• QUOTED PASSAGE:

* * * *

I could offer many more examples of the discursive construction of an active Christ in Christian Socialist texts; moreover, Christian language was at work in the humanitarian socialism of non-believing socialists (consider the connotations in socialist use of words such as ‘goodwill’, ‘truth’, ‘justice’). The revivification of a performative Christ, recognisable for his actions, was thus used in the late nineteenth century to provoke a response from the Church; through putting forward a version of a revolutionary Jesus who put the physical and spiritual needs of the meek above the material and financial needs of the mighty, late-Victorian activists raised the WWJD question in a way which is familiar to us now.
The 1887 occupation of St Paul’s may not have lasted long, but socialist activists as diverse as Headlam, Tom Mann and John Burns acknowledged that their participation at St Paul’s in February 1887 taught them the need for solidarity, for common cause, and that the bond between church and finance needed continually to be challenged.

* * * *

• INFORMATION SHOWN:
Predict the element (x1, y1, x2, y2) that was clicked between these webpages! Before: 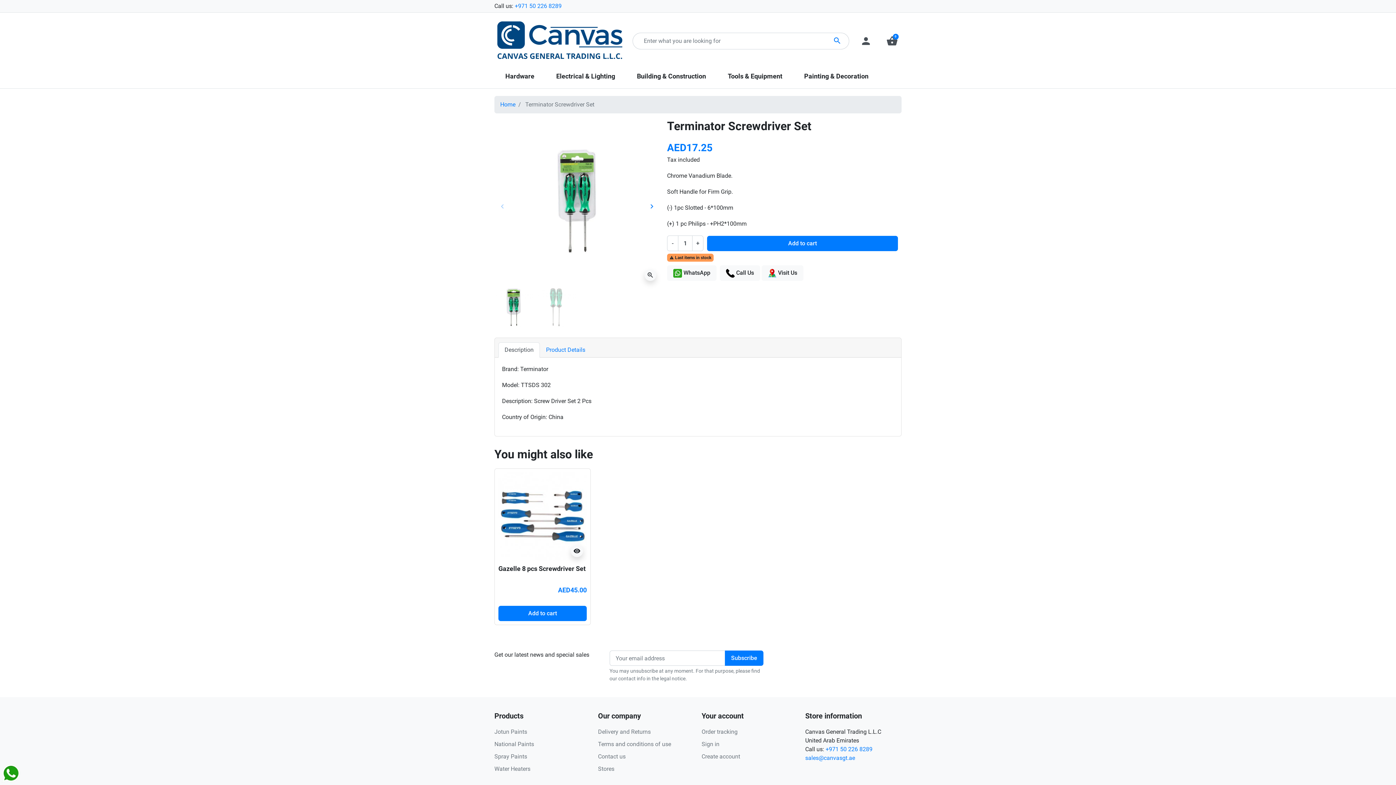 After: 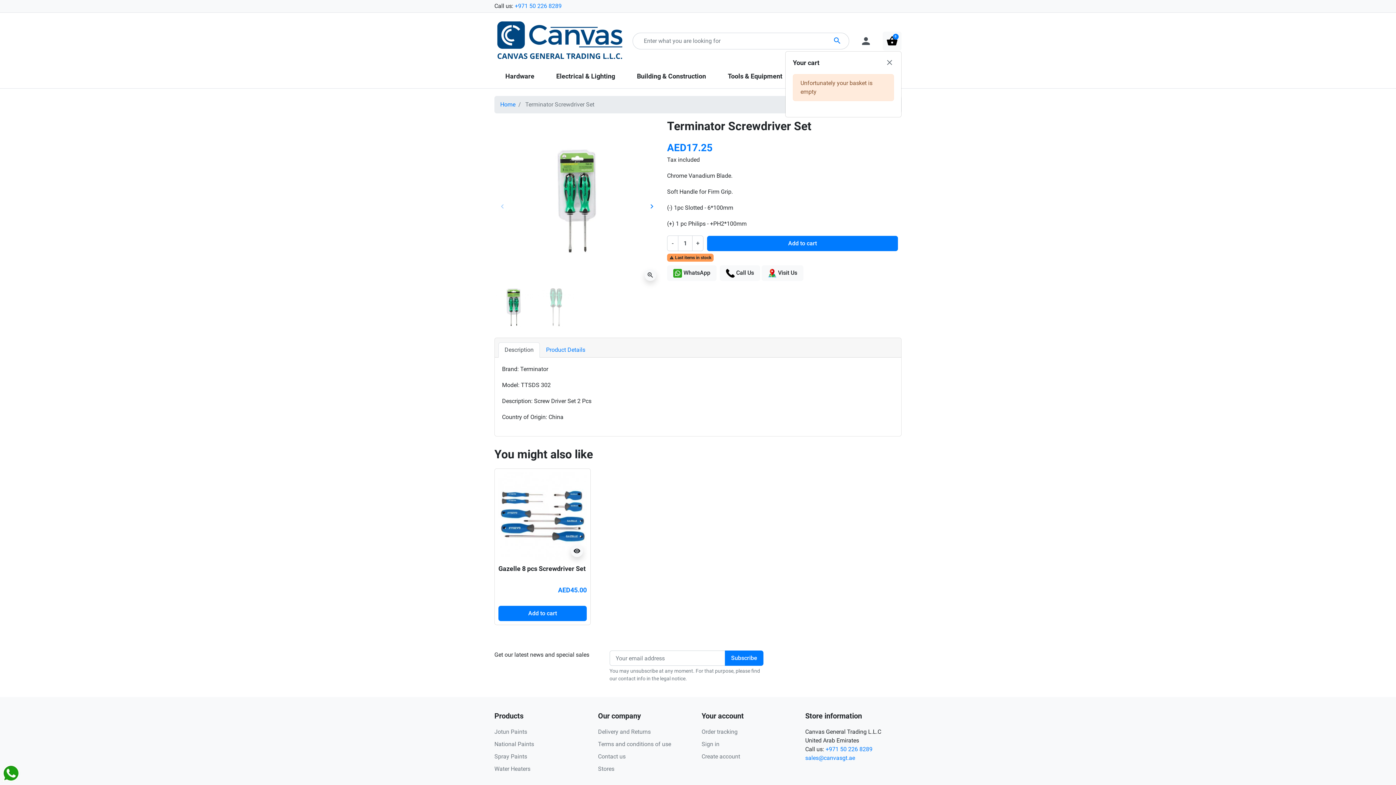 Action: bbox: (882, 31, 901, 50) label: shopping_basket
0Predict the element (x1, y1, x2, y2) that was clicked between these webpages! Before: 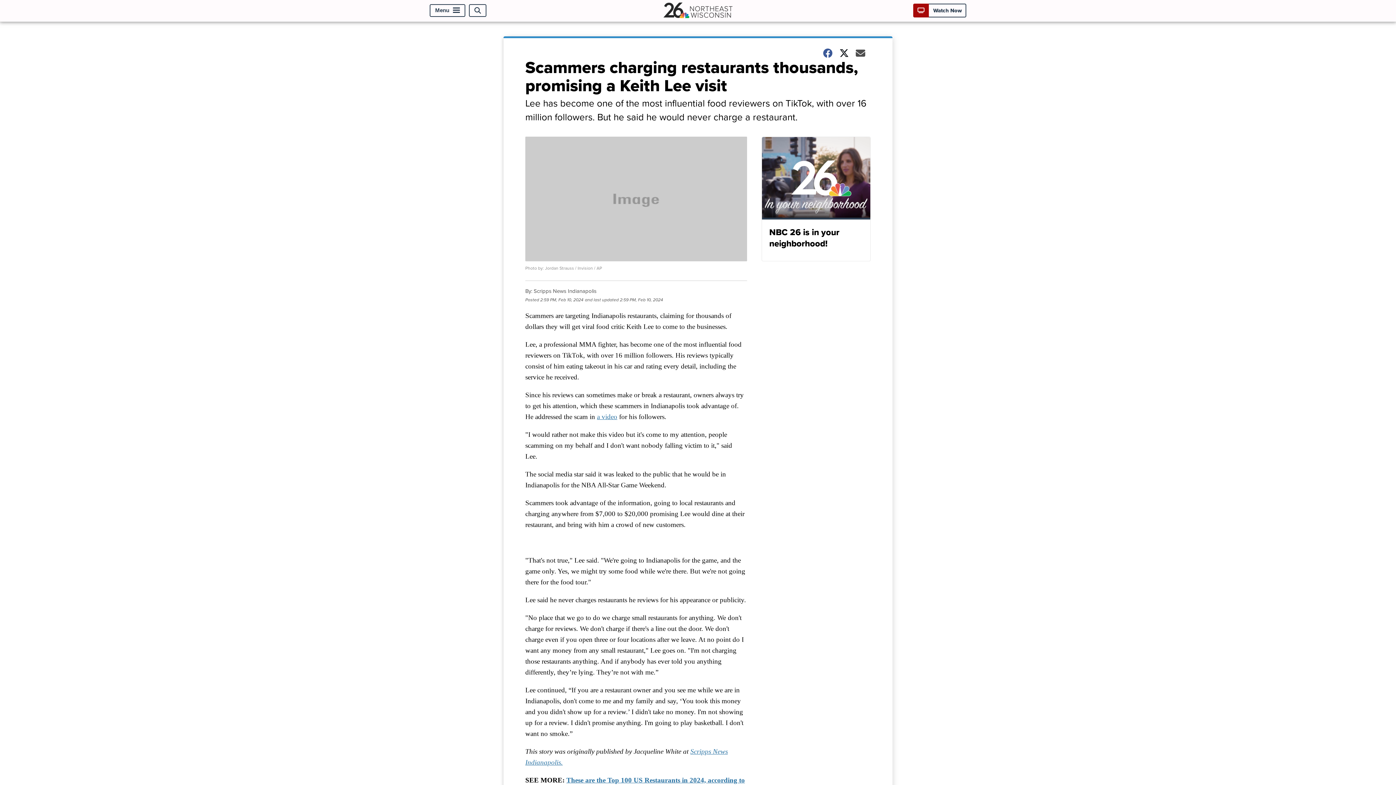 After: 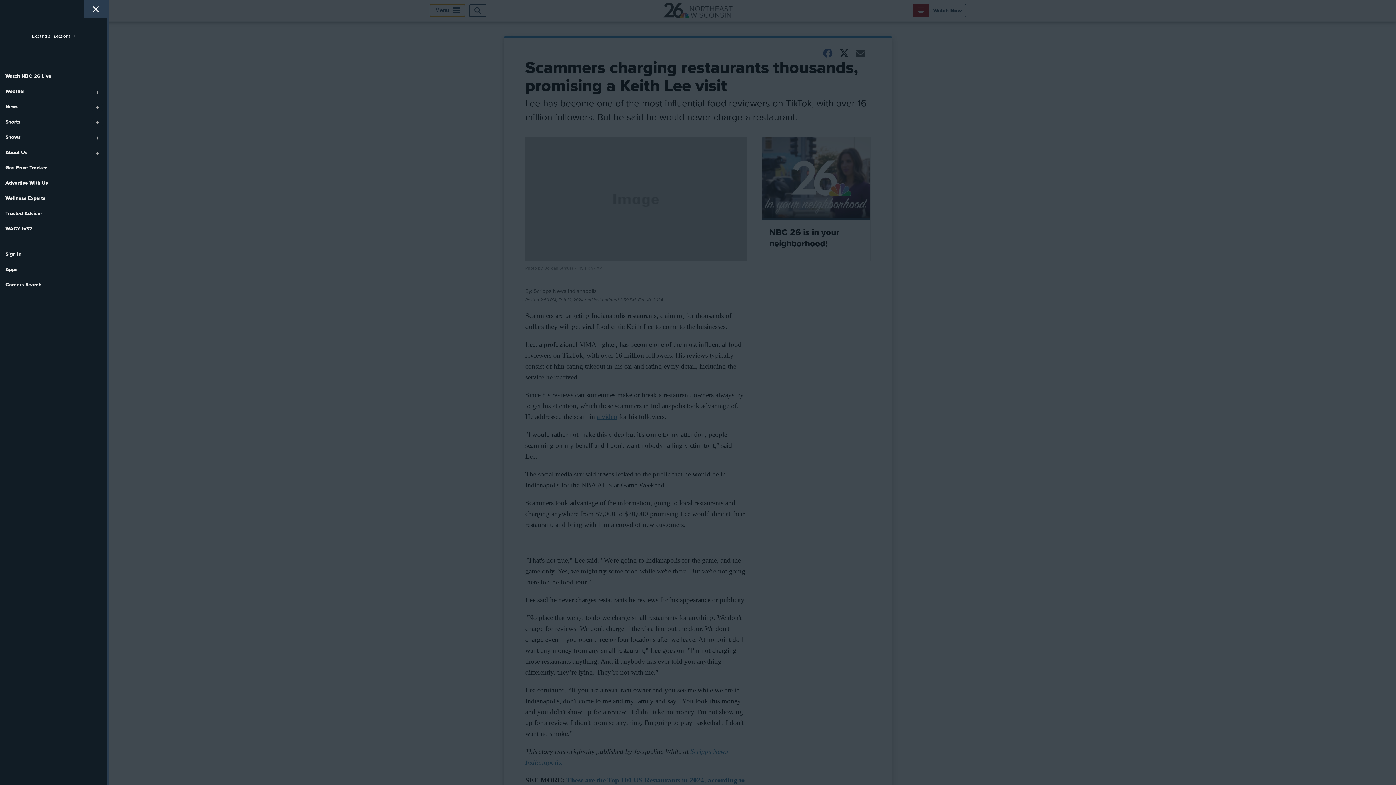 Action: bbox: (429, 4, 465, 17) label: Menu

* * * *

• COMPLETE THE FOLLOWING:
1) In the passage on Christian Socialism, which three socialist activists are named as acknowledging what their participation at St Paul's in February 1887 taught them?
2) Continue the passage on Christian Socialism and the St Paul's occupation from its final sentence.

• ANSWER LIST:
1) Headlam, Tom Mann and John Burns.

2)
Despite the relatively peaceful nature of events in 1887, the Morning Post, foretelling the disingenuous response of some of the twenty-first century media, declined to comment on either the intellectual cause of the gathering or the moral legitimacy of arguments presented. Instead, it focused merely on the visual and superficial – on the alleged desecration of a holy place by ‘an execrable rabble’, an unruly ‘mob’, ‘the shameful face of London’. In stereotypical Victorian fashion, the problem of poverty and systemic disadvantage was to be dealt with through denying its form in human suffering and castigating those who would represent the most oppressed. We have not travelled so far as we think.